* [REQUIREMENT] Could you filter the records below down to the lines that include the word "pixel"?

Start of SUPPLIED MATERIAL

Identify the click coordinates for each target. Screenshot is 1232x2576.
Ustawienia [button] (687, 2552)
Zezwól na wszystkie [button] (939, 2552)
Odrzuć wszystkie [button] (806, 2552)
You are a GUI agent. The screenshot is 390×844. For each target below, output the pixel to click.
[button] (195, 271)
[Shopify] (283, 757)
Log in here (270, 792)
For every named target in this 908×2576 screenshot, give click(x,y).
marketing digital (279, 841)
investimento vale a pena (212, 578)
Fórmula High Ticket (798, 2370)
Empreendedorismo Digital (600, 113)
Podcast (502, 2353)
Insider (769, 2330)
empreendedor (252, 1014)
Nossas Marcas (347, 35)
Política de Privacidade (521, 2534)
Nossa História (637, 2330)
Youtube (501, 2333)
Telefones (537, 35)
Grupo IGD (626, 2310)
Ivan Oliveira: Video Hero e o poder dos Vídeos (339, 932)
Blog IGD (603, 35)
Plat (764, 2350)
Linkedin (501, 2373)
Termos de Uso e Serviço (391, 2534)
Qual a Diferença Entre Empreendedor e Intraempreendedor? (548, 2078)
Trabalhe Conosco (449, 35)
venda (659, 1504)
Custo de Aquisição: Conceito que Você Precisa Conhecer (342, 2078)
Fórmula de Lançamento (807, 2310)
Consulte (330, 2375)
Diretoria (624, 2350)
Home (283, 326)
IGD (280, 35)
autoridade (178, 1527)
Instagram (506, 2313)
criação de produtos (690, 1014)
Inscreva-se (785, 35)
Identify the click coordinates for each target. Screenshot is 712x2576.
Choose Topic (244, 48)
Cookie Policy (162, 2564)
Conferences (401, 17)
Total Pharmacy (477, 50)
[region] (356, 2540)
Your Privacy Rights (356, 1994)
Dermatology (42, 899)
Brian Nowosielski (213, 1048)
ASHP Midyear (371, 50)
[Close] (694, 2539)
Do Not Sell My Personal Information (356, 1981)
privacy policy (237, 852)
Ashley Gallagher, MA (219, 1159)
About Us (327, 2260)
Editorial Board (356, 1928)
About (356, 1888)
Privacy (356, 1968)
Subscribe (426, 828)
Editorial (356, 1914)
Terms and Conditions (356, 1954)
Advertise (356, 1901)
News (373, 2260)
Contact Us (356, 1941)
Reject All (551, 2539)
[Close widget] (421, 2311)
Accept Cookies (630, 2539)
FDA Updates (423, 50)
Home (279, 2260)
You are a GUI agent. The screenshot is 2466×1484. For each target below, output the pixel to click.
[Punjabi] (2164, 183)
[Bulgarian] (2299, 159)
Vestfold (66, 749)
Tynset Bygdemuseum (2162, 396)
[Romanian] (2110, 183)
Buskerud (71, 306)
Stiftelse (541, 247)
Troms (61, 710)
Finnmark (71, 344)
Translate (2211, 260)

End of SUPPLIED MATERIAL

* [TASK SOLUTION]
You are a GUI agent. The screenshot is 390×844. For each target below, output the pixel to click.
You are a GUI agent. The screenshot is 2466×1484. For each target below, output the pixel to click.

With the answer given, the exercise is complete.